原油価格高騰が日用品に波及 洗剤やシャンプーも値上げの懸念強まる
米国とイスラエルによるイラン攻撃から1カ月が経過し、中東産原油の出荷が滞る事態が続いている。これに伴い原油価格が高騰しており、世界経済に大きな影響を与えている。特に日本は原油の9割以上を中東地域から輸入しており、ホルムズ海峡が事実上封鎖された影響で、日本に届く原油量が急激に減少しているのが現状だ。
政府が国家備蓄石油の放出を開始 過去最大規模の対応
政府は3月16日以降、国内に備蓄している石油の放出を開始した。放出量は約50日分に相当する約9千万バレルで、過去最大規模の対応となっている。昨年末時点で254日分あった国家備蓄量は、今月24日時点では239日分に減少しており、エネルギー安全保障上の懸念が高まっている。

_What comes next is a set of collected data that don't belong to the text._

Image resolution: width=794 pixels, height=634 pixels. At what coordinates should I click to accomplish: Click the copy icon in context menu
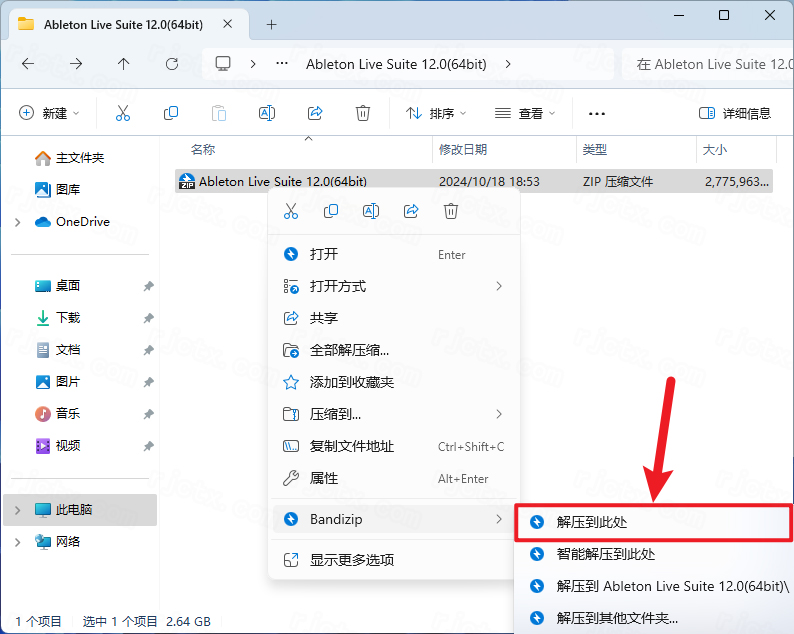(331, 211)
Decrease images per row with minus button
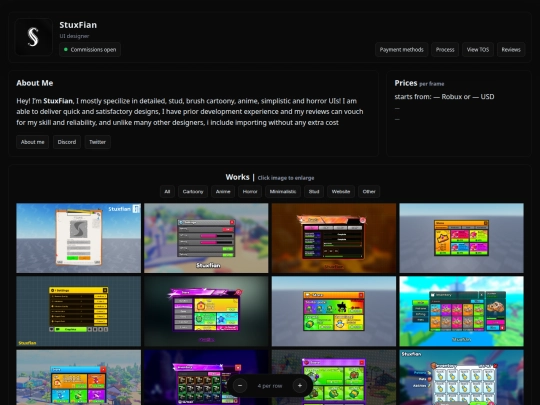540x405 pixels. (x=240, y=386)
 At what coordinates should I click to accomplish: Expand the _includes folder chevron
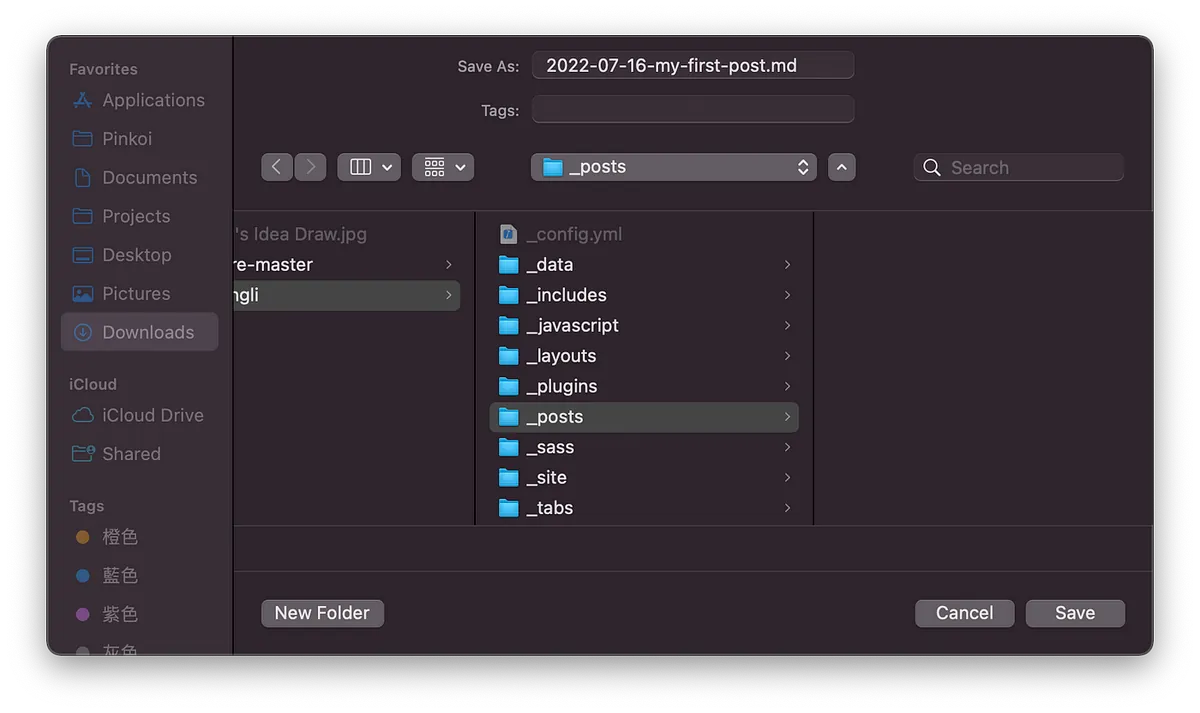pos(787,295)
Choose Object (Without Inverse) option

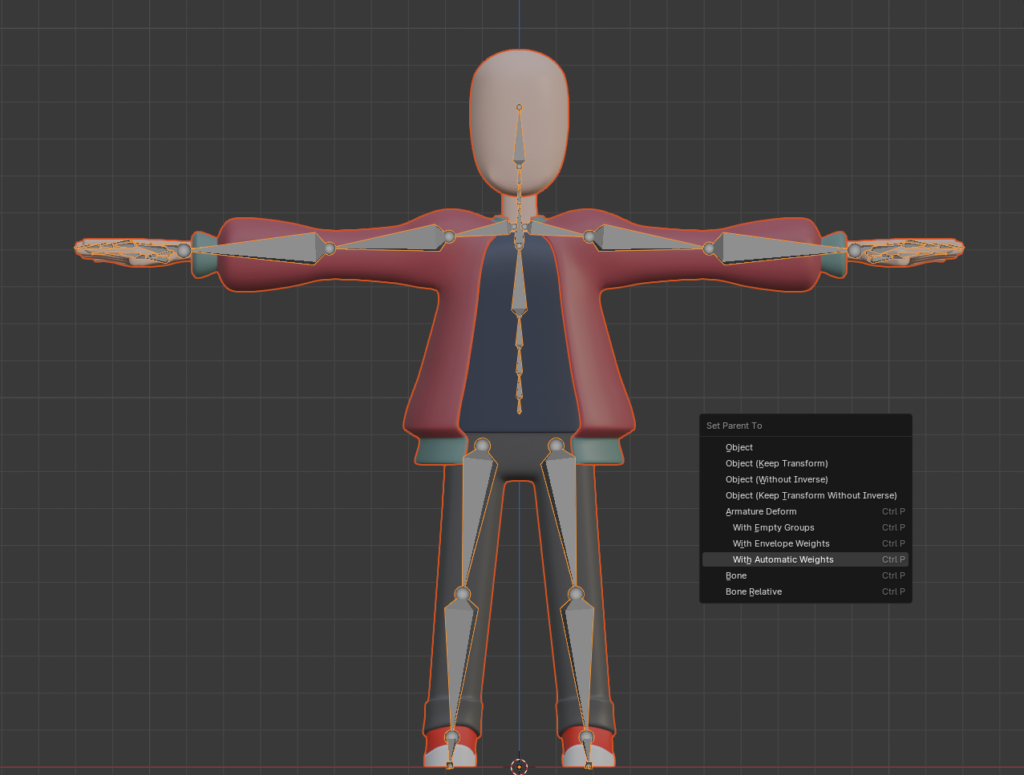coord(776,480)
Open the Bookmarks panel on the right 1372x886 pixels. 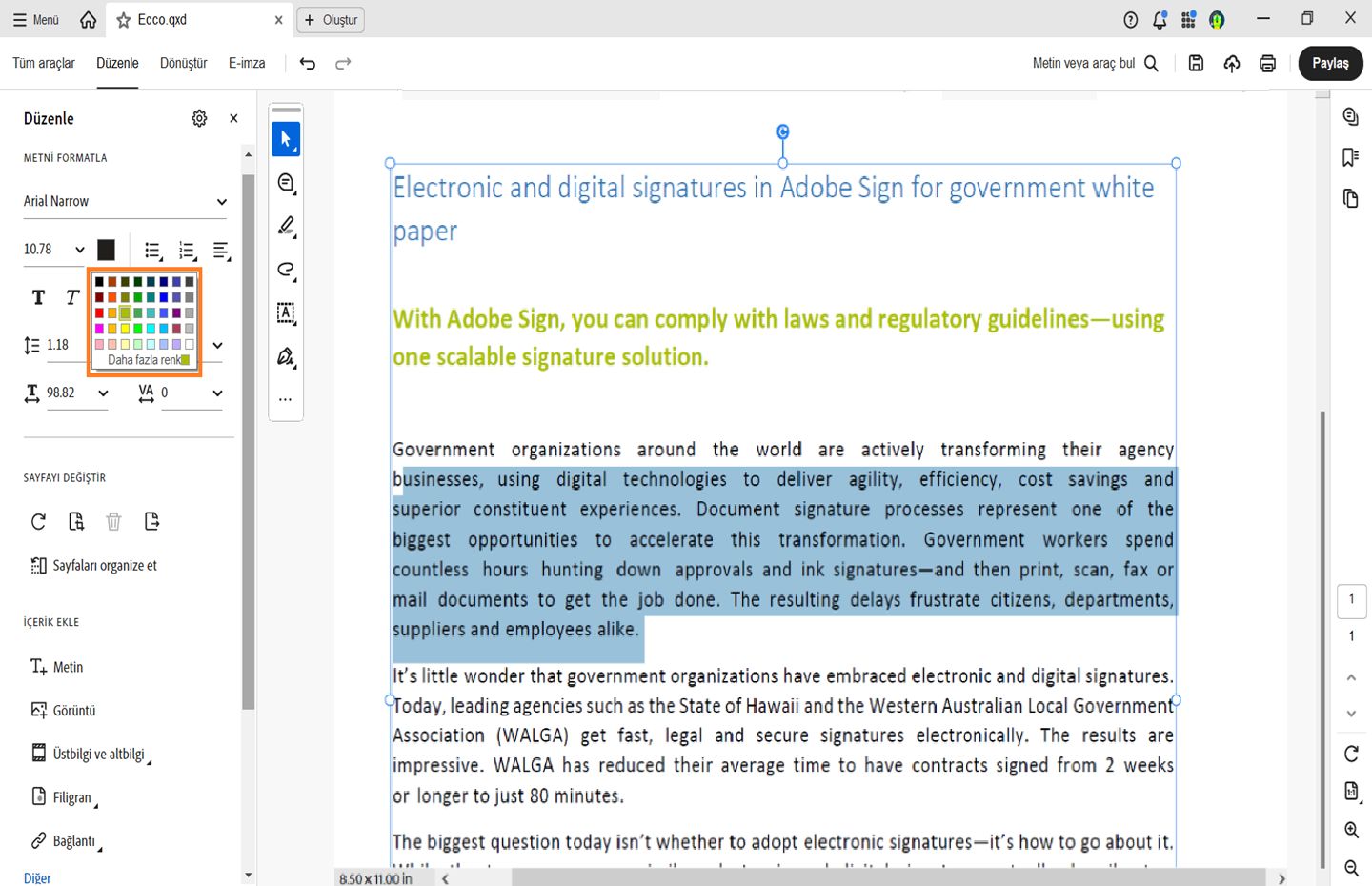click(1350, 156)
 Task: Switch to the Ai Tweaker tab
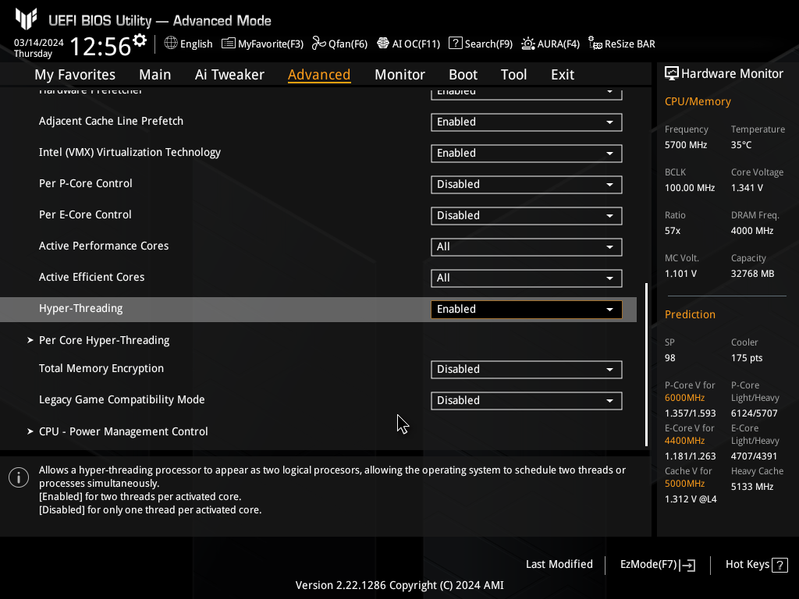229,74
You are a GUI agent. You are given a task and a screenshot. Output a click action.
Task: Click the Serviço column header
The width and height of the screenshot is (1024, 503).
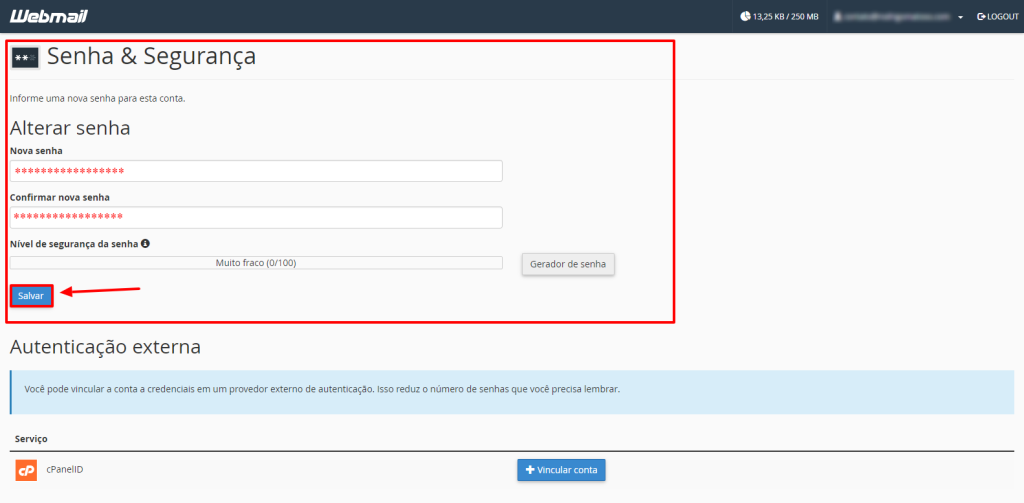point(31,438)
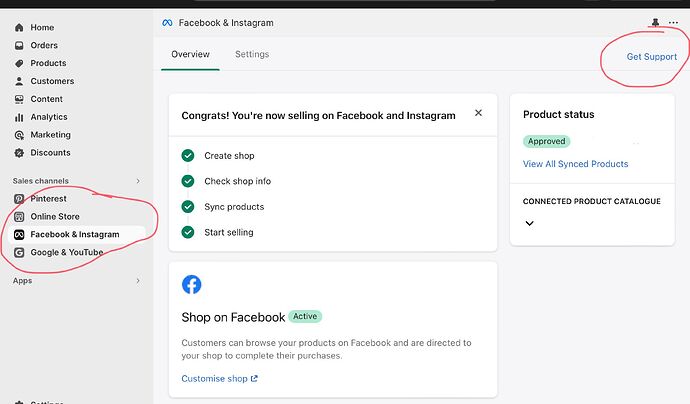Open View All Synced Products link
The image size is (690, 404).
[575, 164]
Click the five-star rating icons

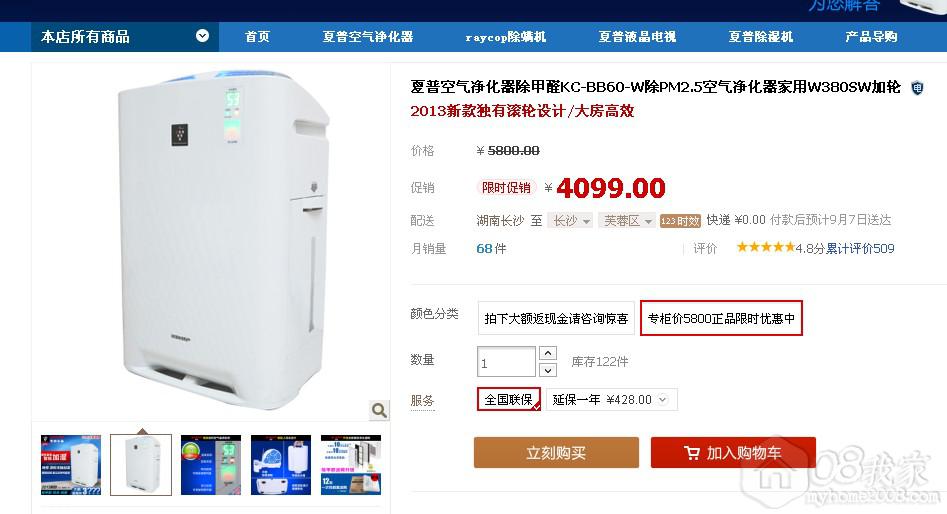(765, 247)
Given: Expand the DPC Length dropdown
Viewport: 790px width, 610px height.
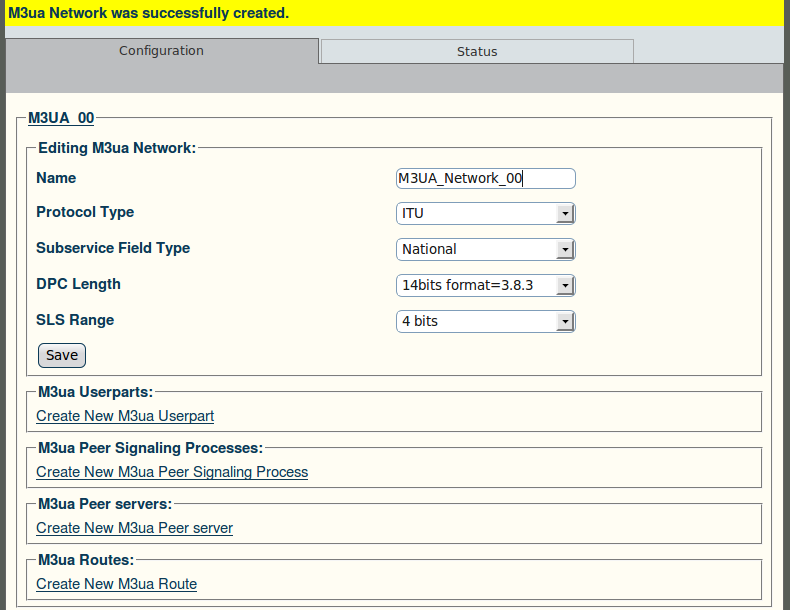Looking at the screenshot, I should tap(486, 286).
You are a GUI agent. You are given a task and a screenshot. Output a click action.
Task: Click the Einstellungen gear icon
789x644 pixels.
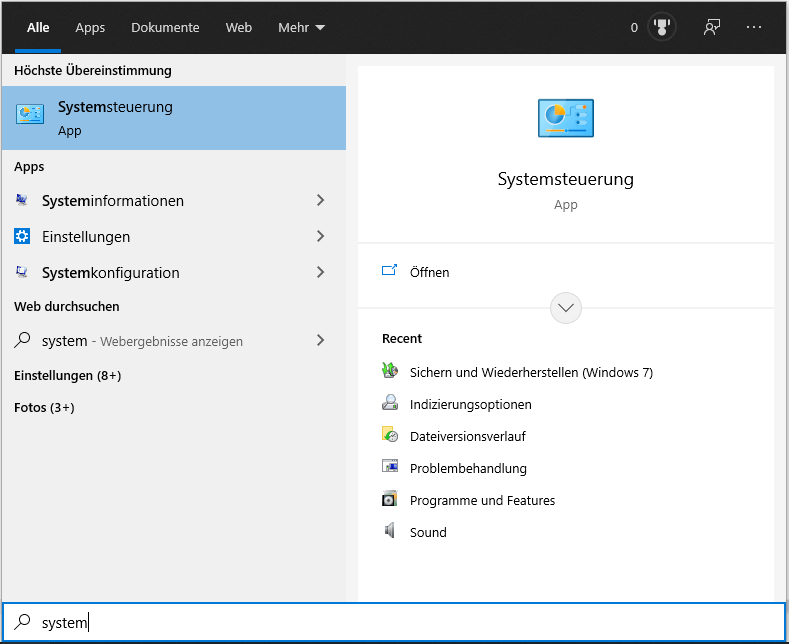pos(22,237)
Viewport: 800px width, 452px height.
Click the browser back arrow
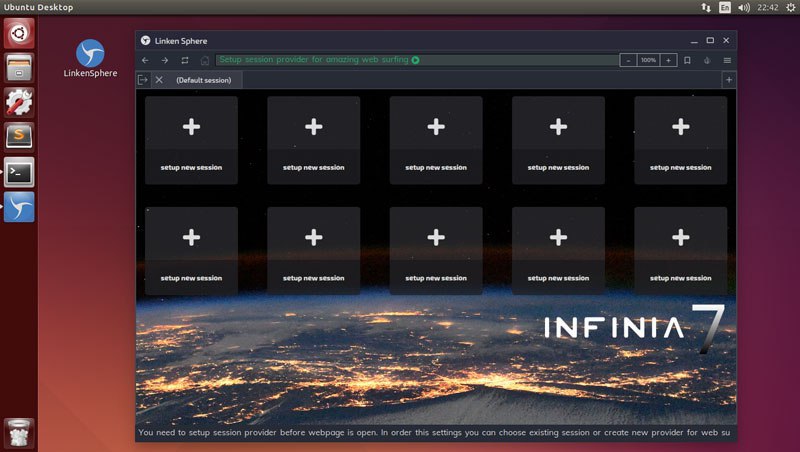(146, 60)
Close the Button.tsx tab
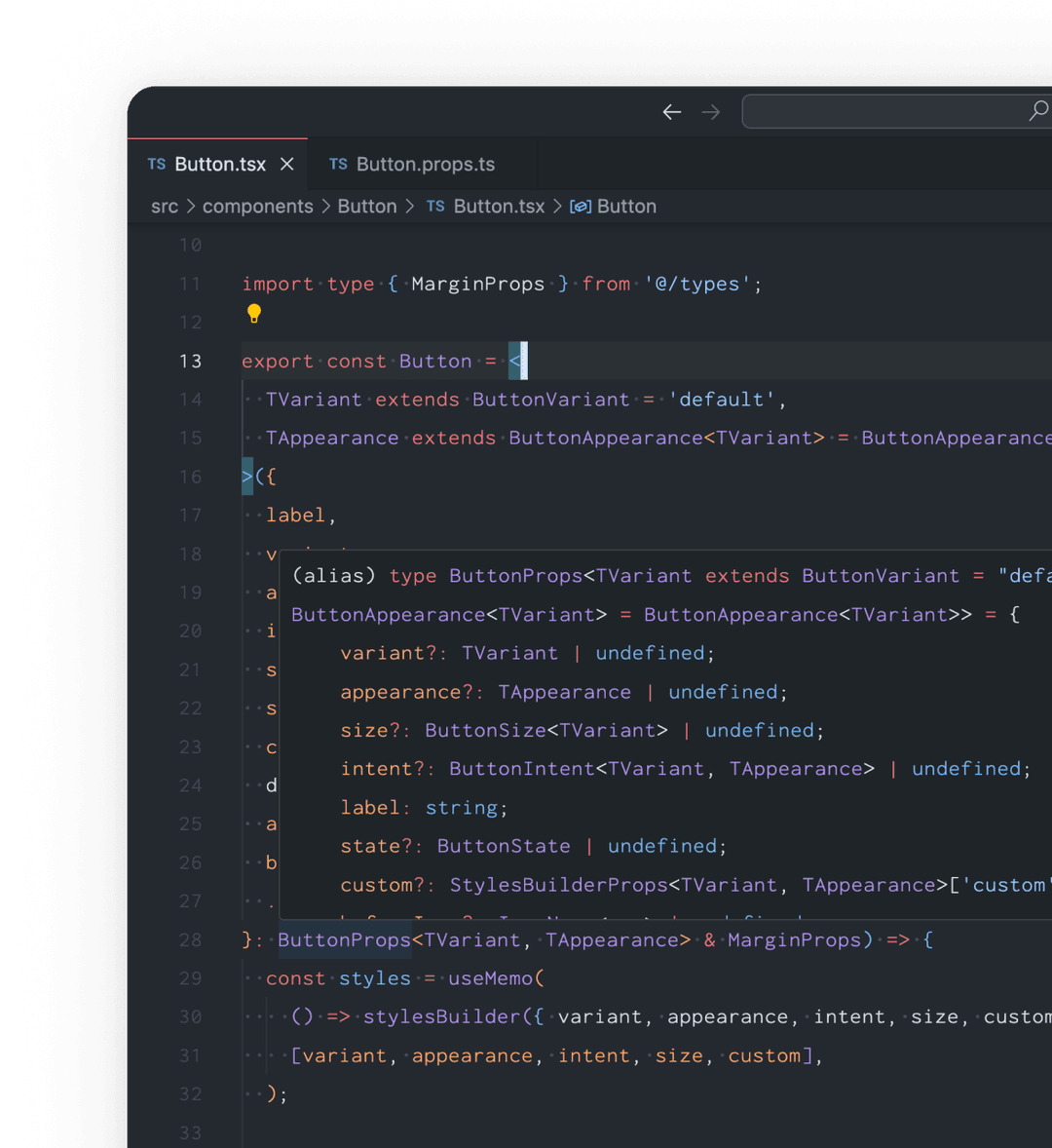 287,164
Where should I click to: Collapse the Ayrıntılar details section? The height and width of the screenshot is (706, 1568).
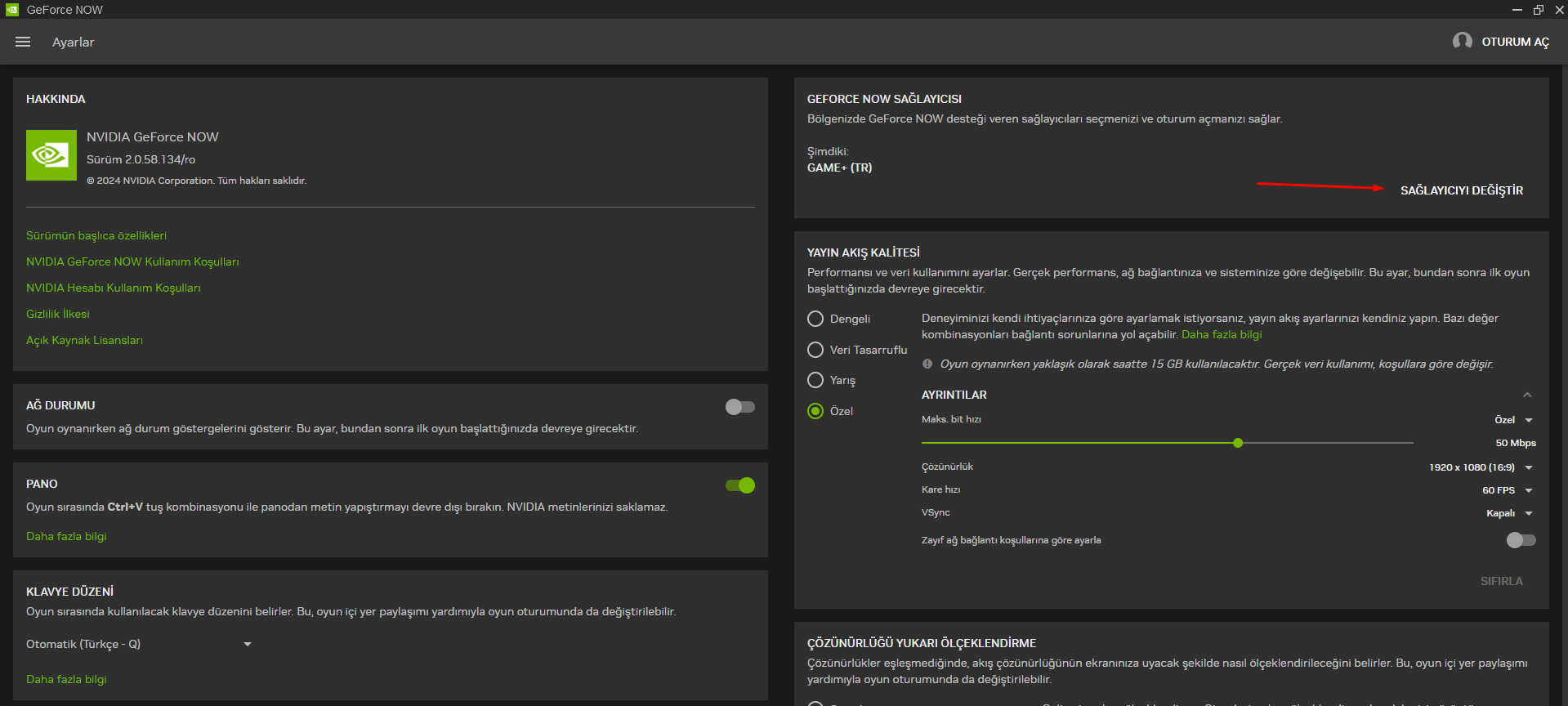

石油業界の関係者は「政府による備蓄放出は時間稼ぎの措置に過ぎない」と指摘する。業界団体は追加的な備蓄放出を要請しており、供給不安が解消される見通しは立っていない。
代替調達先の確保に課題 競争激化で日本不利の可能性
政府や石油元売り各社は中東に代わる原油調達先の確保を急いでいるが、国際的な競争が激しく、日本が必要とする量を確保できるかは不透明な状況が続いている。石油業界に詳しいアナリストは「競争が激しく、日本が希望する量を調達できるかは分からない」と懸念を示している。
有力な代替調達先として米国産原油が注目されているものの、実際の調達には依然として課題が残されている。国際市場では需要が逼迫しており、価格面でも不利な条件が生じている可能性がある。
化学品への影響拡大 日用品値上げの波が懸念
原油価格の高騰は石油化学製品にも影響を及ぼしており、深掘り洗剤やシャンプーなどの日用品にも値上げの波が及ぶ可能性が高まっている。石油化学各社は原料となるナフサの約4割以上を中東産に依存しており、供給不安が生産コストの上昇に直結している。
食品容器や医療用点滴の袋、建築資材など幅広い製品の原材料価格が上昇しており、最終製品への価格転嫁が避けられない状況だ。消費者にとっては家計への負担増加が懸念される。
エネルギー政策の見直しが急務となる中、政府は備蓄放出による時間的猶予を活用し、長期的なエネルギー安全保障の確保に向けた対策を講じることが求められている。